Following a report today from BBC, Iran has officially become the first country to ban Pokemon GO over potential security threats.

Due to Pokemon GO’s location-based play, Iran’s High Council of Virtual Spaces initially reached Niantic to discuss how much they would co-operate with them before making a decision on banning it. Still even at the country’s new restriction, residents still discuss the game over social media and are still able to play it. Iran’s High Council of Virtual Spaces oversees activities online in Iran, cited “security concerns” when banning the game on Friday.

According to a leading Saudi cleric, a fatwa (religious ruling) issued against an earlier Pokemon card game also applied to the new mixed-reality app. As seen on BBC, “The 16-year-old edict said the game contained “forbidden images” and violated an Islamic ban on gambling”.

Recently individuals were arrested for driving and playing the game in Taiwan, some had also been arrested for straying into military bases while playing the game. Other countries, police and government agencies have issued warnings to those playing the game. Lin Chuan, Taiwan’s premier, issued a warning on his Facebook page, saying: “Catch the rare creatures, but don’t let accidents catch up with you!”
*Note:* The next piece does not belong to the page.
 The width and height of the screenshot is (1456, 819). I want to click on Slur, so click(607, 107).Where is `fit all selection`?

Earlier on Pokémon Go’s developers Niantic removed all gyms and creatures from the atomic bomb memorial park in Hiroshima after a request from city officials. Until Thursday, the park was home to some Pokéstops and gyms, which attracted players to the area. No Pokémon can be found there as of Saturday.
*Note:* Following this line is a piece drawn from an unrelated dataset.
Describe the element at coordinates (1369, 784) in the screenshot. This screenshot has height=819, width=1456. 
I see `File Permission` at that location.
Although Niantic now issues warnings upon the game’s start-up, multiple stories hitting the news on safety and trespassing issues might still lead to a ban placed on the game in other countries.


Pokémon Go is a free-to-play, location-based augmented reality game developed by Niantic for iOS andAndroid devices. It was initially released in selected countries in July 2016. In the game, players use a mobile device’s GPS capability to locate, capture, battle, and train virtual creatures, called Pokémon, who appear on the screen as if they were in the same real-world location as the player. The game supports in-app purchases for additional in-game items.